### Tareas del ejercicio
**a.** Resume en dos oraciones el texto sobre la tienda de bacalao La Busturiana.
**b.** Prosigue el texto sobre la tienda de bacalao La Busturiana a partir de su última oración.

### Texto extraído
Durante un tiempo compaginó los dos trabajos, por las mañanas repartía bacalao y por las tardes servía vinos. Recuerda con nostalgia que "en aquella época solía llevar hasta 260 kilos de bacalao al comedor de astilleros Euskalduna". Mientras él se recorría las calles de Bilbao repartiendo bacalao por bares y domicilios, en la tienda había cuatro personas atendiendo, "dos para cortar y dos para servir". Años después, le ofrecieron ocupar el puesto que dejaba, por jubilación, uno de los cortadores. Y allí se quedó. Así hasta que en el año 2001 la última responsable de la tienda, Begoña Amezua, descendiente de la fundadora, optó por dejar el negocio ya que su marido se había jubilado. "Entonces lo cogí yo", dice Pío. "¿Qué iba a hacer yo con casi 50 años?, se pregunta en voz alta. Para ello tuvo que comprarle el local a los herederos de Marcelina.
Cazuelas
De esos primeros años en los que se convirtió en dueño de la tienda recuerda que "la cosa chutaba". "Por lo menos para salir adelante", dice su mujer, Mari. El negocio se mantenía gracias al trabajo del matrimonio y a la ayuda de su hija Sarai, que se encargaba de repartir los pedidos. Pero el "bajón", según explican ellos, "comenzaba a sentirse". Quizá por ello, Pío se lanzó a preparar exquisitas cazuelas de bacalao al pilpil, volviendo de esa forma a los orígenes de La Busturiana, que en sus buenos tiempos llegó a tener tienda y un "restaurante de categoría". Todavía sigue haciéndolo, aunque de encargo "y con tres días de antelación", dice. Pero la crisis no perdona ni a los comercios con solera.

### Datos
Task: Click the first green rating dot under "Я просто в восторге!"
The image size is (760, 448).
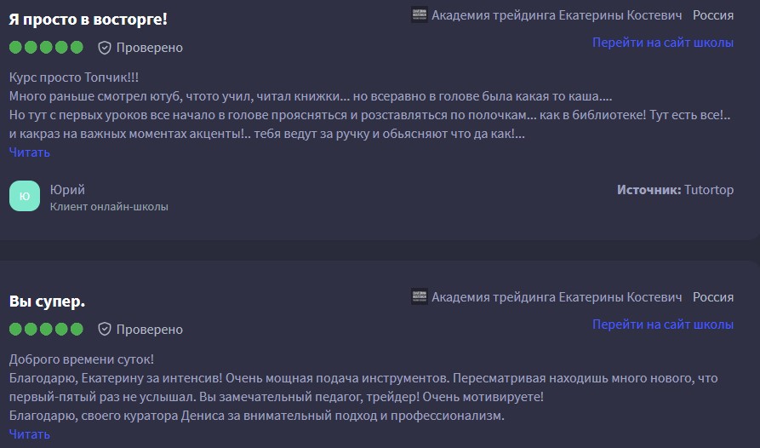Action: (x=15, y=48)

### Resultados por tarea
**a.** Pío compaginó durante un tiempo el reparto de bacalao por Bilbao con el servicio de vinos, después ocupó en la tienda el puesto de un cortador que se jubilaba y en 2001 se quedó con el negocio cuando Begoña Amezua lo dejó, para lo cual compró el local a los herederos de Marcelina. El negocio salió adelante con el trabajo del matrimonio y la ayuda de su hija Sarai, y cuando el bajón empezó a sentirse, Pío se lanzó a preparar cazuelas de bacalao al pilpil, que todavía hace de encargo, aunque la crisis no perdona ni a los comercios con solera.

**b.**
"Hace tres años ya la empezamos a notar", dice Mari, "pero en este último año nos ha venido de golpe". Tanto es así que han decidido vender el negocio. "Es más lo que tenemos que pagar que lo que sacamos", resume Mari. "De luz pagamos 1.000 euros al mes; de autónomos, 600; de agua y basura, 500; y luego el género, el seguro... y de ventas ni te hablo", continúa diciendo Mari.
"Hace unos pocos días", cuenta Pío, "cuando llegué a casa me preguntó mi mujer: ¿qué tal el día?, y le conteste: hoy sólo he vendido medio kilo de lentejas". Así que es normal que Mari le vea a Pío "muy desanimado, muy bajo de moral". Aunque tampoco el futuro es halagüeño para él. Tiene 59 años y, a pesar de haber estado cotizando toda su vida como autónomo, no tiene derecho a prejubilarse.
"Por meses, no puedo", dice. Da igual, Pío quiere acabar con esta historia. No soporta estar todo el día viendo pasar a gente por la calle Hernani. "Ya no hay clientes", dice Mari, "porque la juventud no cocina bacalao y los mayores se van muriendo". También han notado la disminución de la demanda de los restaurantes porque, según Pío, "cada cocinero tiene su representante y éstos eligen a su proveedores". Sea por lo sea, Pío y Mari dejan de cortar el bacalao.